Марийский лесоповал: Врачом за колючей проволокой - [59]

Шрифт
Интервал

В одной из палат я заметил Торбееву. Увидев меня, она бросила мрачный взгляд в мою сторону, но не поздоровалась. Она намеревалась вскрыть абсцесс на руке у довольно крепкого паренька. Я остановился, чтобы понаблюдать за ходом операции. «Лидочка» смазала нарыв настойкой йода, взялась за скальпель и со странным скрежетом зубов сделала сначала один, а затем почему-то еще второй разрез. Мне даже показалось, что ее схватила сладострастная дрожь. Больной взвыл от боли и, кажется, был готов ударить самозваннного хирурга в зубы.

Меня удивило, что Торбеева не применяла анестезию. В аптеке оказалось много хороших медикаментозных средств, в том числе и хлорэтил американского производства. Обычно это обезболивающее средство продавалось у нас в разовых ампулах.
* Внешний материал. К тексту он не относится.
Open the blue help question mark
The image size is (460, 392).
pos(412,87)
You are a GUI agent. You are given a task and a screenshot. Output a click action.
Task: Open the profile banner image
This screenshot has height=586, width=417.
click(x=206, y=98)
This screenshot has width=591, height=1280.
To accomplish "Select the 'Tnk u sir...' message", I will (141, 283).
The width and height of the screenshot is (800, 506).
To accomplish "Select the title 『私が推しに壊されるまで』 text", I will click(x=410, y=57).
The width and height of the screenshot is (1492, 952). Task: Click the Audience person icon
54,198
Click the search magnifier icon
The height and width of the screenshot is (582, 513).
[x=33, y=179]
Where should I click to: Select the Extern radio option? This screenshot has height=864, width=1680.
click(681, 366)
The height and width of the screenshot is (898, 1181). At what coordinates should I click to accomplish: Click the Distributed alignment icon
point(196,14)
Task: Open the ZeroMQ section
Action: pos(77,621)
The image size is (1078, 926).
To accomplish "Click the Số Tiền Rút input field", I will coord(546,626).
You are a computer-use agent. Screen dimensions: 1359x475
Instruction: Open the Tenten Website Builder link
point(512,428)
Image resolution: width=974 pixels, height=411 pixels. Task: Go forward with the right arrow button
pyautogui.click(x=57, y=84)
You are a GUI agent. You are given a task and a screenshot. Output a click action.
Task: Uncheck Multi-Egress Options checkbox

Здесь же хлорэтил содержался в специальных флаконах с особым устройством вместо пробки. Нажимая на него, хлорэтил вытекал из флакона тонкой струей.

Для вскрытия подобных абсцессов, как у этого больного, хлорэтил — незаменимое средство. Медсестра Тося Сабанцева, которая помогала в этой «вывисекции», рассказала мне позже, что Торбеева в таких случаях никогда не применяла обезболивающих средств и, видимо, получала удовольствие от подобных процедур. Без сомнения «Лидочка» была садисткой в буквальном смысле этого слова.

Больше я с ней не встречался. Через день после «операции» ее направили в Шушеры, где она, однако, также долго не задержалась.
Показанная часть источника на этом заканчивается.